Y lo hizo con buenas puestas  y directores y muy valiosos cantantes. Corresponde agradecer a la Fundación Beethoven que los presenta en el Teatro El Nacional.

 

 

“LUISA MILLER”

            Es la 15ª ópera de Verdi, contando comon dos difwerentes “I Lombardi alla Prima cruciata” y “Jérusalem”. Data de 1849 y está precedida por “La battaglia di Legnano” y seguida por “Stiffelio”. Y luego, las tres populares: “Rigoletto”, “Il trovatore” y “La traviata”. Verdi tenía 36 años y amplia experiencia desde su “Oberto, Conte di San Bonifacio”  de 1839. “Luisa Miller” también es una de sus óperas sobre originales de Schiller; las otras: “Giovanna d´Arco”, “I Masnadieri” y “Don Carlos”.

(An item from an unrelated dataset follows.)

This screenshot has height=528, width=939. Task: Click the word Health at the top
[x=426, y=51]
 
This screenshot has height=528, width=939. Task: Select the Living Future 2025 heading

            Comenzó “Luisa Miller” a principios de 1849 en París, pero una epidemia de cólera hizo que Verdi volviera a Busseto en el Palazzo Orlandi, acompañado de Giuseppina Strepponi. Y mientras en Sant´Agata iba preparando su casa Villa Verdi y plantando los jardines, fue terminando la ópera. La estrenó el 8 de Diciembre en Nápoles. Si bien ya “Macbeth” había representado un impresionante salto de madurez incluso en su primera versión, “Luisa Miller” es una obra fundamental del desarrollo verdiano. Ya la intensa y ominosa obertura centrada en un tema que se citará en momentos álgidos nos lo indica. Cuando se levanta el telón tenemos por unos minutos la única escena pastoral en toda la trayectoria verdiana, emparentada con “La Sonnambula” belliniana en su estilo. Durante todo lo que se oye después, se alternarán pasajes de melodrama donizettiano con otros que ya son del Verdi maduro, y algunos fragmentos flojos deslucirán lo que en general resulta admirable y profundo, salvo en el Tercer Acto, que es entero asombroso.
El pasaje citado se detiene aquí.